Screech tale of woe. 



The sign says it all. 




Mouse and Screech try to count how many

years it has been since the Tigers were competitive.



As the boys flash their gang symbols, Itchie

starts tipping to the left on his way down to the floor. 



The term “motley crew” doesn’t even begin

to describe this collection of misfits. 





I recently finished reading George Will’s tip of the hat to Wrigley Field for its 100-year anniversary, entitled A Nice Little Place on the North Side:  Wrigley Field at One Hundred



Only 194 pages in length, this is a quick, easy and worthwhile read for any baseball fan.  A couple of my favorite excerpts: 


It is somehow fitting that the Phillies’ manager in 1979 was Danny Ozark, who was given to mind-bending thoughts such as, “Even Napoleon had his Watergate” and “Contrary to popular belief, I have always had a wonderful repertoire with my players.”  He was not talking about the 23-22 game, but he could have been when he said, “It is beyond my apprehension.”  He once remarked of baseball, “Half this game is 90 percent mental.” 

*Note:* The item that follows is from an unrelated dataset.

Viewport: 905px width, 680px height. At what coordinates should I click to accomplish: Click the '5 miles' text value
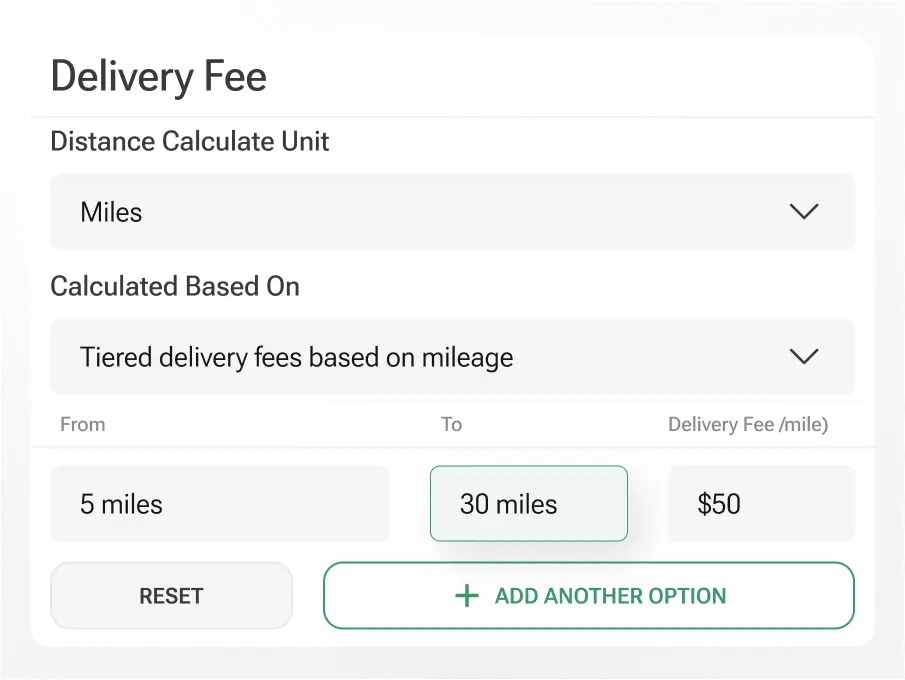coord(121,504)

The venue is more important in baseball than in any other sport, for two reasons.  The first is that baseball, with nine defensive players thinly dispersed across an eye-pleasing swath of green grass and reddish-tan manicured dirt, is best seen in person rather than on television. . . .  Second, because baseball is a game of discrete episodes rather than of flow, like basketball or soccer or hockey, baseball allows contemplation and conversation and a general awareness of where you are.  Or at least it allows it when baseball owners do not take leave of their senses and try to replicate, with loud music, the excruciating experience of being in an NBA arena.  The NBA experience—strobe lights, lasers, smoke, and cacophonous music—is like being held prisoner in a Wurlitzer jukebox. . . .

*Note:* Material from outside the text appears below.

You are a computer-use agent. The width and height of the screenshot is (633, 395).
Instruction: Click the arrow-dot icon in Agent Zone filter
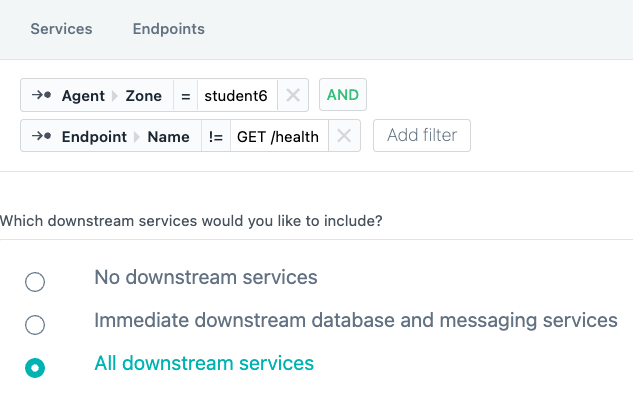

William Zinsser, a gifted writer of short essays, is a New Yorker who gloomily anticipated the coming of the new Yankee Stadium and the Mets’ new Citi Field because he assumed that they would “feature the latest advances in audio-visual assault.”  He said he had quit going to Mets games when the din made it impossible for him to talk with whomever he was with.  Baseball, he wrote, has its distinctive sounds but it is also “a game of silences.  Every half inning it invites its parishioners to meditate on what they have just seen and to recall other players they once saw play.” 




An even better read, for my money, is the 2014 offering by the prolific John Feinstein, author of A Season on the Brink, A Good Walk Spoiled, and many other well-regarded books on sports.  His latest publication, Where Nobody Knows Your Name,



chronicles life in the minor leagues (primarily Triple A) of several players, managers, an umpire, and even a broadcaster, all of whom are trying to either make it to the major leagues or, once there, to stay in the major leagues. 


Some of the players and other characters included in this tour de force about life in the high minors are: 


Scott Podsednik

Scott Elarton

Jon Lindsey

Nate McLouth

Charlie Montoyo

Brett Tomko





I know that we discussed this important date on the Hot Stove League calendar at our dinner at MōMō’s, but I do not remember if a consensus was reached.  With Opening Day officially  being on Monday, April 4, 2016, and one or more games slated to take place on the day before, is it our consensus  that we should have our Draft on Saturday, April 2, or do we want to back it up a week to Saturday, March 26?  Please weigh in on this on the Message Board if you have strong feelings one way or the other, or if you have an irreconcilable conflict on one of these dates.  To be crystal clear, I suggest that we plan on Draft Day being on April 2 unless there is a groundswell of opposition. 




For our 2016 Trip to PNC in Pittsburgh, let me float the following weekends past you on the 2016 Pirates schedule: 


June 24-26 vs. Dodgers


July 8-10 vs. Cubs


July 22-24 vs. Phillies


August 5-7 vs. Reds


August 19-21 vs. Marlins


September 2-4 vs. Brewers


September 9-11 vs. Reds


September 23-25 vs. Nationals


Take a look at your calendars and let me know about preferences, conflicts, recommendations, etc.




To close out another outstanding year of Hot Stove League competition, the entire staff of From the Bullpen wish you and yours a very merry Christmas and a happy, healthy and prosperous 2016!